PROBLEM DETAILS
Reproduce the data in its entirety, exactly as supplied.

Data extracted from a collection
- - - - -

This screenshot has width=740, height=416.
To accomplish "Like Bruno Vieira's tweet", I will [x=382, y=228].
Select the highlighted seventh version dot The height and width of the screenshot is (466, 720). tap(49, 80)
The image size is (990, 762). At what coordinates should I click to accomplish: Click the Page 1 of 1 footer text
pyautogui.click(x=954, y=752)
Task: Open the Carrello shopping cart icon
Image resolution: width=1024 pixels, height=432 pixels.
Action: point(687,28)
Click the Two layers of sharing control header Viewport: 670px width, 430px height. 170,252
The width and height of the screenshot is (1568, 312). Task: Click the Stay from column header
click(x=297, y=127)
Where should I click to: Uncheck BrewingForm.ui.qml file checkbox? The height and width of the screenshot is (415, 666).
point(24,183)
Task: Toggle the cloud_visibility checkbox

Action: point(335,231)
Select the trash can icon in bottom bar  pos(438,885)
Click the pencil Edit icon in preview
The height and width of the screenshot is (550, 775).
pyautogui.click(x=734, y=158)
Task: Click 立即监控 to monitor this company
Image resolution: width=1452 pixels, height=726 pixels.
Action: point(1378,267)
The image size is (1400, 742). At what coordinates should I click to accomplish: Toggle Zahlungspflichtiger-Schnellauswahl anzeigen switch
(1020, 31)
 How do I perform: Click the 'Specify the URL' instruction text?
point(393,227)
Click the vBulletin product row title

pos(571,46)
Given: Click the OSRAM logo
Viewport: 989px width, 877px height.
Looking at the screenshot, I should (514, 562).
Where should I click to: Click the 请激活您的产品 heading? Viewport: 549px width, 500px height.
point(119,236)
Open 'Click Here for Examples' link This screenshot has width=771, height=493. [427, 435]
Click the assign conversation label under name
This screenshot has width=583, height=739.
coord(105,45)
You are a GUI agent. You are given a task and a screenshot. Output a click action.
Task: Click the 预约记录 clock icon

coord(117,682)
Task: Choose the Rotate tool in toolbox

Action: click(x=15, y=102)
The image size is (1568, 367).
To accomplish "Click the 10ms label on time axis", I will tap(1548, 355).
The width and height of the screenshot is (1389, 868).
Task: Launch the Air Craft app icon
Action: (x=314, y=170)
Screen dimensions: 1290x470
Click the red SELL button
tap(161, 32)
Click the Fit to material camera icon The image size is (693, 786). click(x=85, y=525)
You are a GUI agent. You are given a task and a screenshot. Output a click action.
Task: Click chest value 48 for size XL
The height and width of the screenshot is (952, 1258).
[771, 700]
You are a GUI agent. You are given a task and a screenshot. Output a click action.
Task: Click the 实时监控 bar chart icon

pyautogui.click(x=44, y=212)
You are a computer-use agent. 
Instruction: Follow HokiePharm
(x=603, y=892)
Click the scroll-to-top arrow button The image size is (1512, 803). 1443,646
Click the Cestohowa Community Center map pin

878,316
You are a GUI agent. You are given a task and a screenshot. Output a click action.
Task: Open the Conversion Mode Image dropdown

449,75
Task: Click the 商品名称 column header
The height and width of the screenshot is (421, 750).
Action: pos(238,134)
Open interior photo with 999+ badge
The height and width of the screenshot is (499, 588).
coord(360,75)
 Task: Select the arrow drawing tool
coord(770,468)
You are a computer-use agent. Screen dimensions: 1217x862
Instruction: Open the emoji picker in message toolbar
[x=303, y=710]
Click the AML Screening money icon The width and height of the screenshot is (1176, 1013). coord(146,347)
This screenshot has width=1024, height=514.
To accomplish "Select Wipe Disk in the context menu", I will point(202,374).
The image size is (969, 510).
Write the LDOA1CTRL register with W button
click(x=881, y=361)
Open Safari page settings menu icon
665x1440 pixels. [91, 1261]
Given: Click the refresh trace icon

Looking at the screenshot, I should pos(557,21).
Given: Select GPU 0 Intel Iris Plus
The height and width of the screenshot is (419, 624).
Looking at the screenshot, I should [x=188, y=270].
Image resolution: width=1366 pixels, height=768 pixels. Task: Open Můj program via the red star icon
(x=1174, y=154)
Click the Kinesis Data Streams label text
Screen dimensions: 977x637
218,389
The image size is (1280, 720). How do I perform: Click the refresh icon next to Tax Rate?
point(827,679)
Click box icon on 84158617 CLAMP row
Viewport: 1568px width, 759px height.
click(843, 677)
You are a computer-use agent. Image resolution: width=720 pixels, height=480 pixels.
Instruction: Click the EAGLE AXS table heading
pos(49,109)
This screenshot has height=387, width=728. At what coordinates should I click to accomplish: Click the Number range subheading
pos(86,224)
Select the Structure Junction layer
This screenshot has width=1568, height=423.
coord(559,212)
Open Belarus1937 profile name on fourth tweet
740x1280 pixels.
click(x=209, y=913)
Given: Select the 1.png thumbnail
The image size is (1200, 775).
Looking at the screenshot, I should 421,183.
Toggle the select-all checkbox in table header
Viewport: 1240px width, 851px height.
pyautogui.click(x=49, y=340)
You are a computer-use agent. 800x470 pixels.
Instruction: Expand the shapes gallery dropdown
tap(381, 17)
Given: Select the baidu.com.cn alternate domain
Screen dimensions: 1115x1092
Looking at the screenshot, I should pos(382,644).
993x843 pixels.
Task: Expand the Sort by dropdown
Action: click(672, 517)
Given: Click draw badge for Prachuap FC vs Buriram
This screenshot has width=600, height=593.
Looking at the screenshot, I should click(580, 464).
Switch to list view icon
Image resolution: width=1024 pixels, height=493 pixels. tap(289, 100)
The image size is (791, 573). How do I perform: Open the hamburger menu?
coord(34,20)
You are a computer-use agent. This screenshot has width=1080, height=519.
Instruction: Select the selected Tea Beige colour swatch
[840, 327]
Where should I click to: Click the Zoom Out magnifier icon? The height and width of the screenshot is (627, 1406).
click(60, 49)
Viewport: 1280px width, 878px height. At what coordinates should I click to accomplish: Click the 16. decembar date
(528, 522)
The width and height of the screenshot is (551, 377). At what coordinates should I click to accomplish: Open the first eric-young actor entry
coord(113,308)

- - - - -

THE ANSWER
This screenshot has width=740, height=416.
To accomplish "Like Bruno Vieira's tweet", I will [x=382, y=228].
Select the highlighted seventh version dot The height and width of the screenshot is (466, 720). tap(49, 80)
The image size is (990, 762). At what coordinates should I click to accomplish: Click the Page 1 of 1 footer text
pyautogui.click(x=954, y=752)
Task: Open the Carrello shopping cart icon
Image resolution: width=1024 pixels, height=432 pixels.
Action: point(687,28)
Click the Two layers of sharing control header Viewport: 670px width, 430px height. 170,252
The width and height of the screenshot is (1568, 312). Task: Click the Stay from column header
click(x=297, y=127)
Where should I click to: Uncheck BrewingForm.ui.qml file checkbox? The height and width of the screenshot is (415, 666).
point(24,183)
Task: Toggle the cloud_visibility checkbox

Action: point(335,231)
Select the trash can icon in bottom bar  pos(438,885)
Click the pencil Edit icon in preview
The height and width of the screenshot is (550, 775).
pyautogui.click(x=734, y=158)
Task: Click 立即监控 to monitor this company
Image resolution: width=1452 pixels, height=726 pixels.
Action: point(1378,267)
The image size is (1400, 742). At what coordinates should I click to accomplish: Toggle Zahlungspflichtiger-Schnellauswahl anzeigen switch
(1020, 31)
 How do I perform: Click the 'Specify the URL' instruction text?
point(393,227)
Click the vBulletin product row title

pos(571,46)
Given: Click the OSRAM logo
Viewport: 989px width, 877px height.
Looking at the screenshot, I should (514, 562).
Where should I click to: Click the 请激活您的产品 heading? Viewport: 549px width, 500px height.
point(119,236)
Open 'Click Here for Examples' link This screenshot has width=771, height=493. [427, 435]
Click the assign conversation label under name
This screenshot has width=583, height=739.
coord(105,45)
You are a GUI agent. You are given a task and a screenshot. Output a click action.
Task: Click the 预约记录 clock icon

coord(117,682)
Task: Choose the Rotate tool in toolbox

Action: click(x=15, y=102)
The image size is (1568, 367).
To accomplish "Click the 10ms label on time axis", I will tap(1548, 355).
The width and height of the screenshot is (1389, 868).
Task: Launch the Air Craft app icon
Action: (x=314, y=170)
Screen dimensions: 1290x470
Click the red SELL button
tap(161, 32)
Click the Fit to material camera icon The image size is (693, 786). click(x=85, y=525)
You are a GUI agent. You are given a task and a screenshot. Output a click action.
Task: Click chest value 48 for size XL
The height and width of the screenshot is (952, 1258).
[771, 700]
You are a GUI agent. You are given a task and a screenshot. Output a click action.
Task: Click the 实时监控 bar chart icon

pyautogui.click(x=44, y=212)
You are a computer-use agent. 
Instruction: Follow HokiePharm
(x=603, y=892)
Click the scroll-to-top arrow button The image size is (1512, 803). 1443,646
Click the Cestohowa Community Center map pin

878,316
You are a GUI agent. You are given a task and a screenshot. Output a click action.
Task: Open the Conversion Mode Image dropdown

449,75
Task: Click the 商品名称 column header
The height and width of the screenshot is (421, 750).
Action: pos(238,134)
Open interior photo with 999+ badge
The height and width of the screenshot is (499, 588).
coord(360,75)
 Task: Select the arrow drawing tool
coord(770,468)
You are a computer-use agent. Screen dimensions: 1217x862
Instruction: Open the emoji picker in message toolbar
[x=303, y=710]
Click the AML Screening money icon The width and height of the screenshot is (1176, 1013). coord(146,347)
This screenshot has width=1024, height=514.
To accomplish "Select Wipe Disk in the context menu", I will point(202,374).
The image size is (969, 510).
Write the LDOA1CTRL register with W button
click(x=881, y=361)
Open Safari page settings menu icon
665x1440 pixels. [91, 1261]
Given: Click the refresh trace icon

Looking at the screenshot, I should pos(557,21).
Given: Select GPU 0 Intel Iris Plus
The height and width of the screenshot is (419, 624).
Looking at the screenshot, I should [x=188, y=270].
Image resolution: width=1366 pixels, height=768 pixels. Task: Open Můj program via the red star icon
(x=1174, y=154)
Click the Kinesis Data Streams label text
Screen dimensions: 977x637
218,389
The image size is (1280, 720). How do I perform: Click the refresh icon next to Tax Rate?
point(827,679)
Click box icon on 84158617 CLAMP row
Viewport: 1568px width, 759px height.
click(843, 677)
You are a computer-use agent. Image resolution: width=720 pixels, height=480 pixels.
Instruction: Click the EAGLE AXS table heading
pos(49,109)
This screenshot has height=387, width=728. At what coordinates should I click to accomplish: Click the Number range subheading
pos(86,224)
Select the Structure Junction layer
This screenshot has width=1568, height=423.
coord(559,212)
Open Belarus1937 profile name on fourth tweet
740x1280 pixels.
click(x=209, y=913)
Given: Select the 1.png thumbnail
The image size is (1200, 775).
Looking at the screenshot, I should 421,183.
Toggle the select-all checkbox in table header
Viewport: 1240px width, 851px height.
pyautogui.click(x=49, y=340)
You are a computer-use agent. 800x470 pixels.
Instruction: Expand the shapes gallery dropdown
tap(381, 17)
Given: Select the baidu.com.cn alternate domain
Screen dimensions: 1115x1092
Looking at the screenshot, I should pos(382,644).
993x843 pixels.
Task: Expand the Sort by dropdown
Action: click(672, 517)
Given: Click draw badge for Prachuap FC vs Buriram
This screenshot has width=600, height=593.
Looking at the screenshot, I should click(580, 464).
Switch to list view icon
Image resolution: width=1024 pixels, height=493 pixels. tap(289, 100)
The image size is (791, 573). How do I perform: Open the hamburger menu?
coord(34,20)
You are a computer-use agent. This screenshot has width=1080, height=519.
Instruction: Select the selected Tea Beige colour swatch
[840, 327]
Where should I click to: Click the Zoom Out magnifier icon? The height and width of the screenshot is (627, 1406).
click(60, 49)
Viewport: 1280px width, 878px height. At what coordinates should I click to accomplish: Click the 16. decembar date
(528, 522)
The width and height of the screenshot is (551, 377). At what coordinates should I click to accomplish: Open the first eric-young actor entry
coord(113,308)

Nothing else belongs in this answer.